- Data lines -

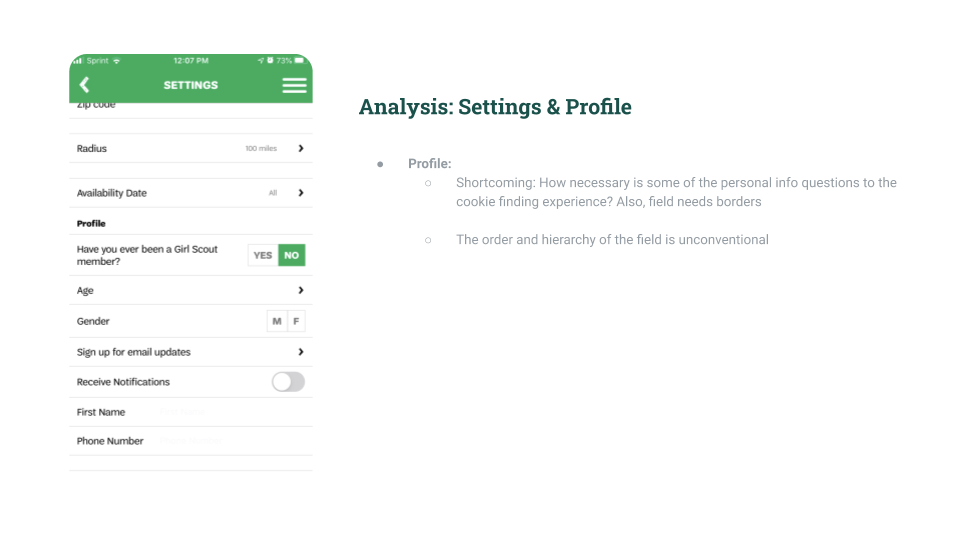Tap the SETTINGS header title
Screen dimensions: 960x540
point(190,85)
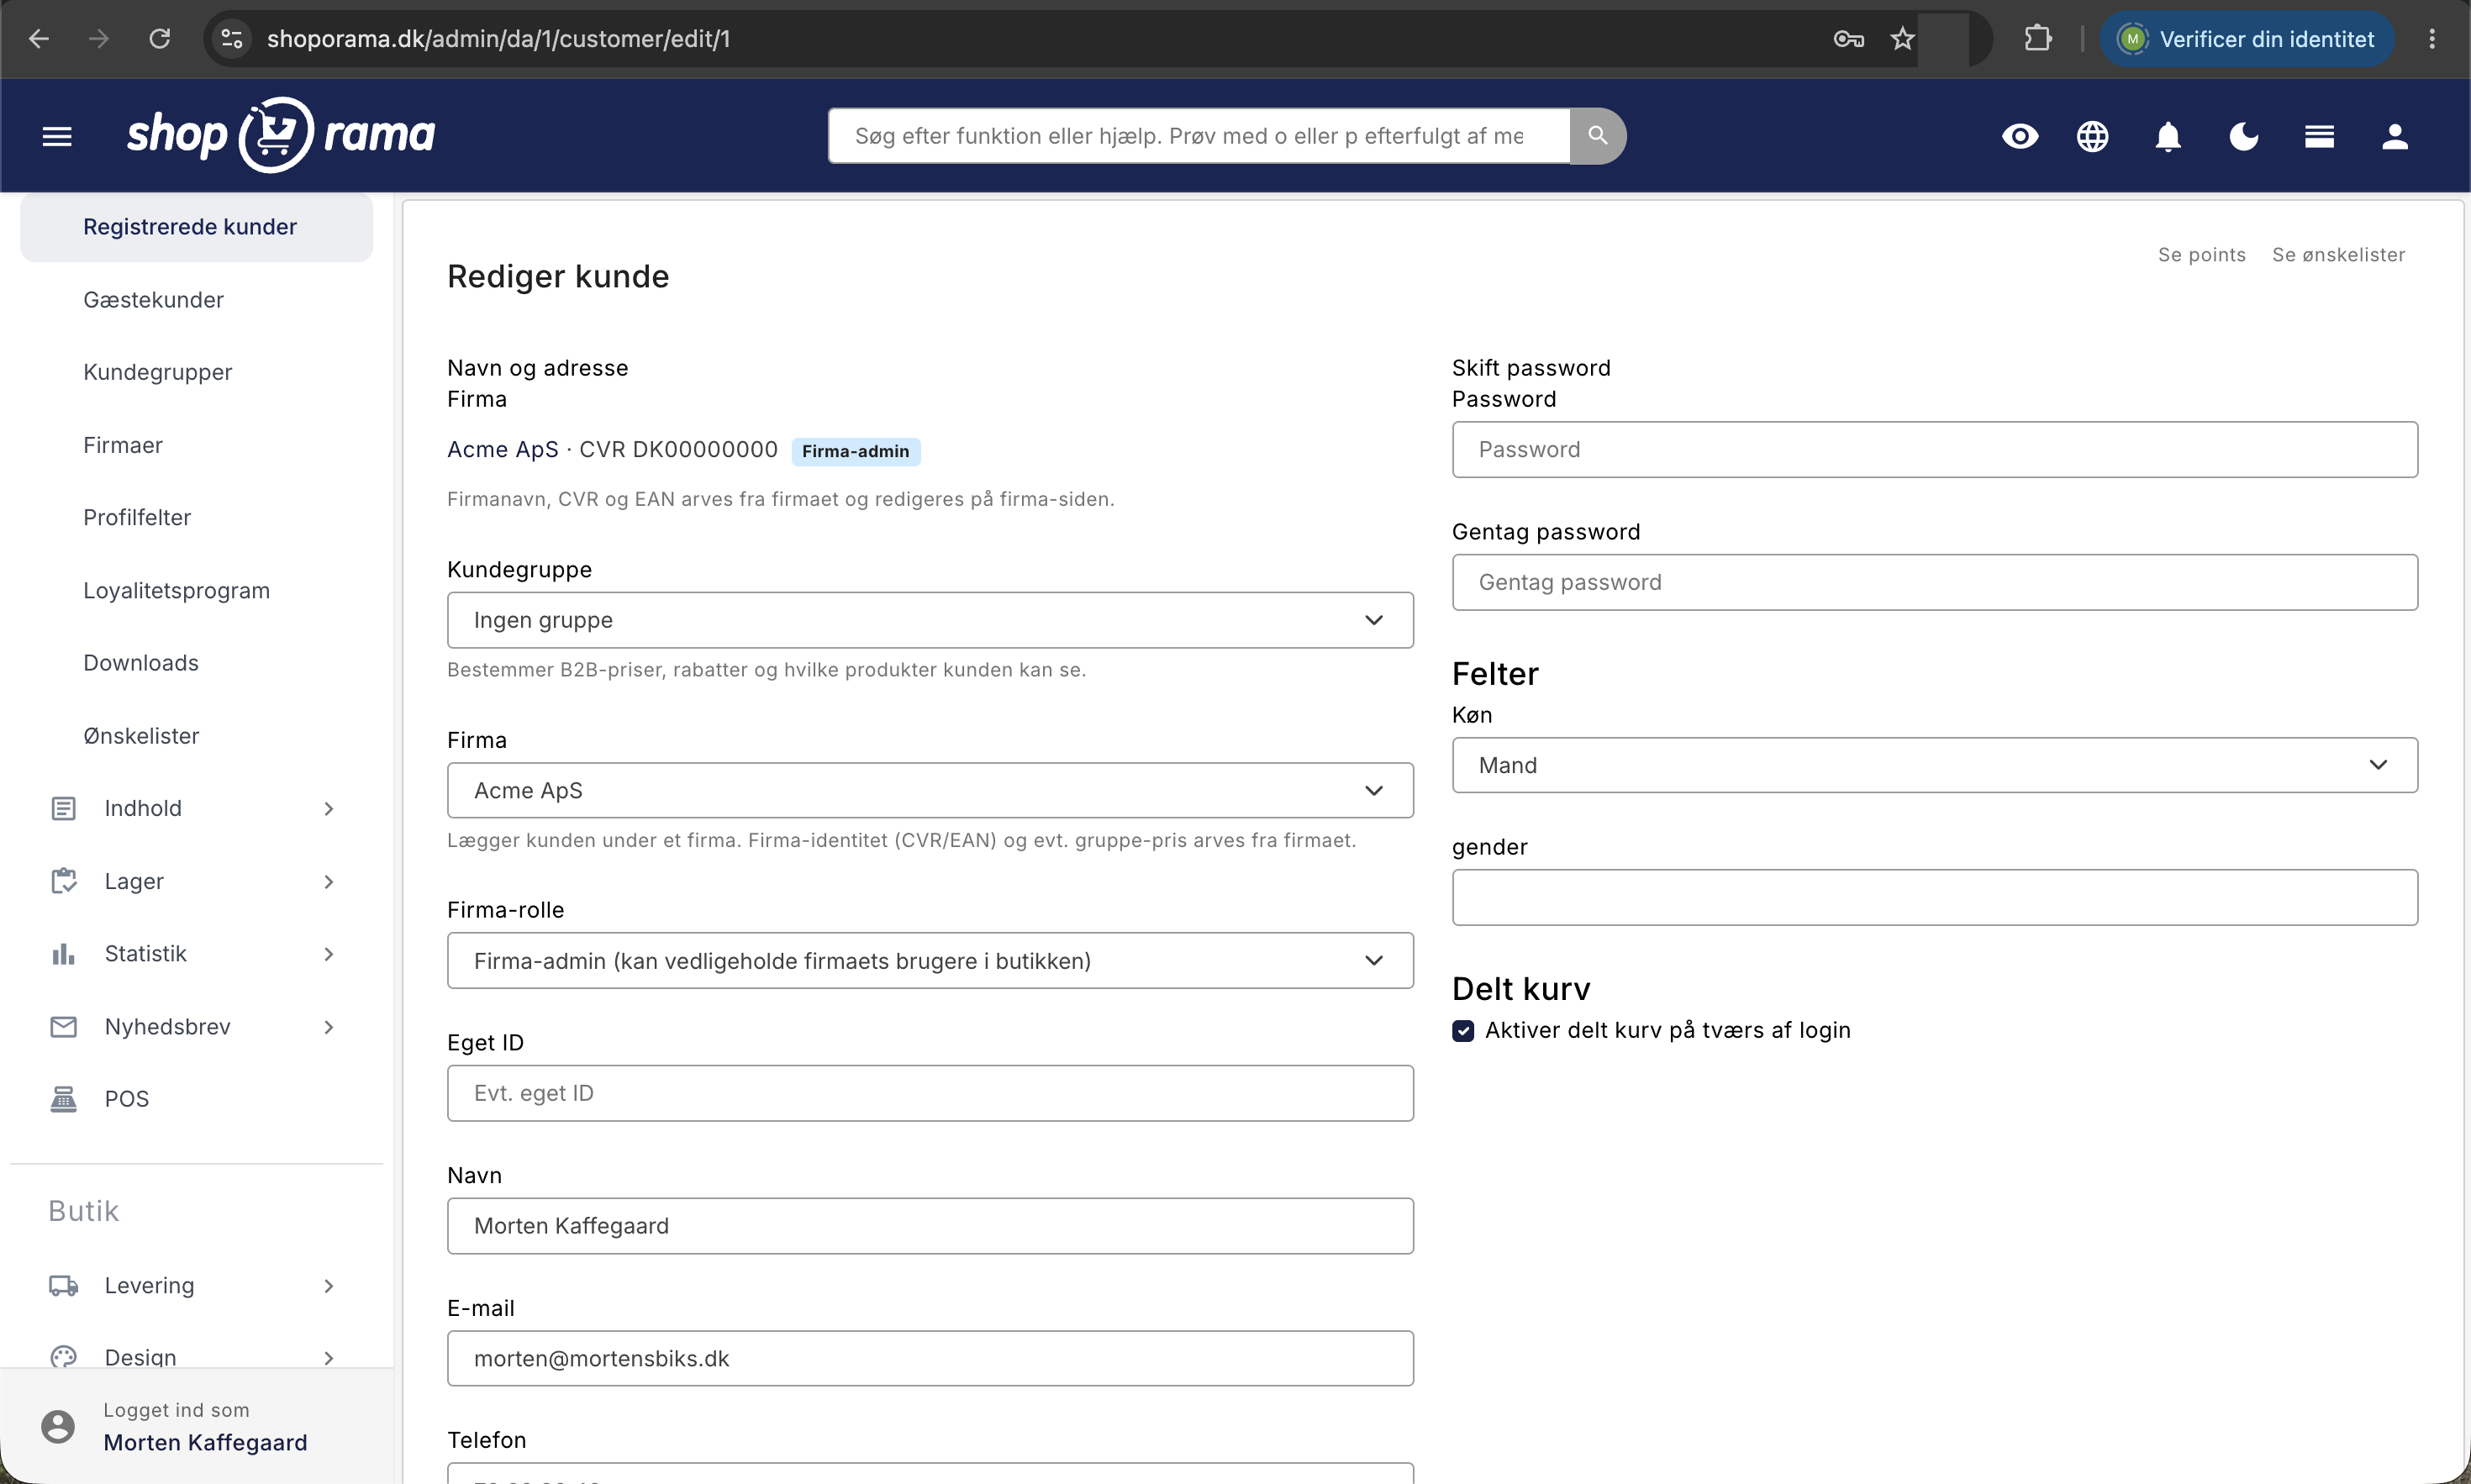Click the search magnifier button
2471x1484 pixels.
[1597, 136]
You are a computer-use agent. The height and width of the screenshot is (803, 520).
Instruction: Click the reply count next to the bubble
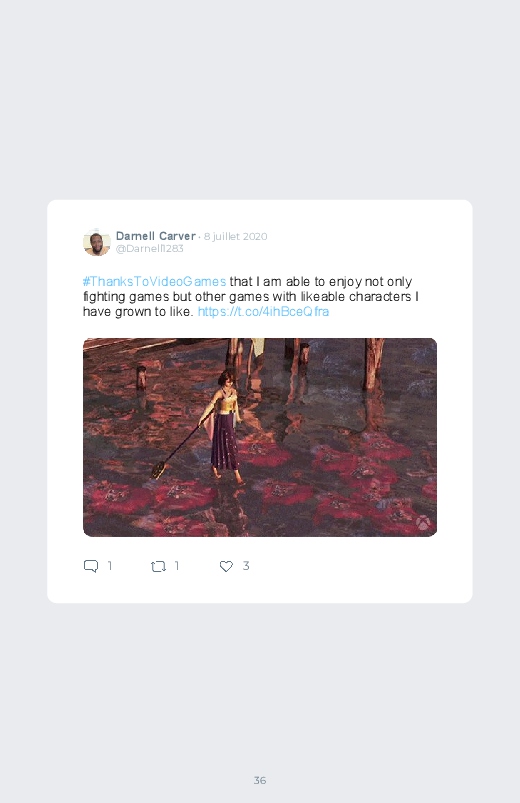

- Objective -
Rewrite all the records above, putting "number of replies" in place of "reply count" and keeping everything else as it is. Leave the pictures out.

- Output of the task -
Tap the SETTINGS header title
Screen dimensions: 960x540
point(190,85)
Click the search magnifier button
2471x1484 pixels.
[1597, 136]
You are a computer-use agent. The height and width of the screenshot is (803, 520).
Instruction: Click the number of replies next to the bubble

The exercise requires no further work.